Quote from my book: Hawthorne:
“Master Track mentioned that, sometimes, you want the asshole to stick around.”
She snorted.
“It got me thinking about why. If it were me, I’d want someone honest.”
“Honesty isn’t all it’s cracked up to be.”
“What?”
Jules about pissed her pants, with his expression. “Think of it as a different version of garlic juice. Sure, it’s healthy for you. But you put that on a wound…”
He rolled his eyes. “Okay.”


I mentioned the other day that I am happier. This is a good thing. Weird, but good.

It’s something I am not used to being- happy. Oh, I’m not saying I haven’t had moments. I have.

This is underlying happy. Building on itself. Bridging gaps over all those PTSD holes.

Part of why I write Smashed Potatoes. For other people who have social awkward or PTSD. It’s a huge deal for me.

I think that having those “come to jesus” moments and being as honest as garlic on a wound are two different things. I think that “being raw” or “being real” falls more into the garlic on a wound category. Odd, coming from me. Most of my close family would look at me cross-eyed. I am not “known for being tactful.”

It’s been a misunderstanding for a long time. Massive gap, especially between me and my mother that never healed before she passed. I understood that her gentler ways meant as much to her as they did to me. But she didn’t fully get the damage she had done, inadvertently, with them and the sheer number of messes I had to clean up in her wake, and that I was basically getting emotionally slapped around for being her hammer. Or… garlic, as the case may be.

Forgiveness for that is… difficult.

“I didn’t mean it” doesn’t mean there isn’t still hurt, mess, damage, and mistrust to deal with. It doesn’t fix any of that.

For me, I guess, it’s what comes after those words. Which is usually nothing and nothing changes.

I’m mentioning those things for a reason, obviously, or I wouldn’t be putting this down on paper. Even electronic paper.

My family picked at my so-called flaws so much, I basically had nothing but garlic juice going on in my head. The good from them rarely got through, because I was waiting around for another shot of stinging pain. I even had those same people tell me, quite frequently, that they were “doing it for my own good, so I would know how to act properly.” What they thought were those “come to jesus” moments, but were really a difference of opinion and they couldn’t handle it.

I have two sets of PTSD. One emotional, from my family. One physical, from… well, you can guess. The physical kind is actually a lot easier to deal with. I have things I can touch, see, and smell, to get myself out of the memory hell.

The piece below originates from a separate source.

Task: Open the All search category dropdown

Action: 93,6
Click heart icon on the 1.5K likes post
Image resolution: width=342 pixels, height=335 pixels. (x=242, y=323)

It’s the other I have so much trouble with. And that is why I am mentioning that I am happy. Why I am happy with this so called crush and why I am happy with my cooking and the space in my kitchen. Those are spaces in my head now. Good spaces. Happy spaces. Along with my sweater, my cats, my writing that I never gave up on. Those spaces where I never gave up on myself. Instead of therapizing them, I am making them. Letting them come in and build a wall. A good wall. Between me and the garlic.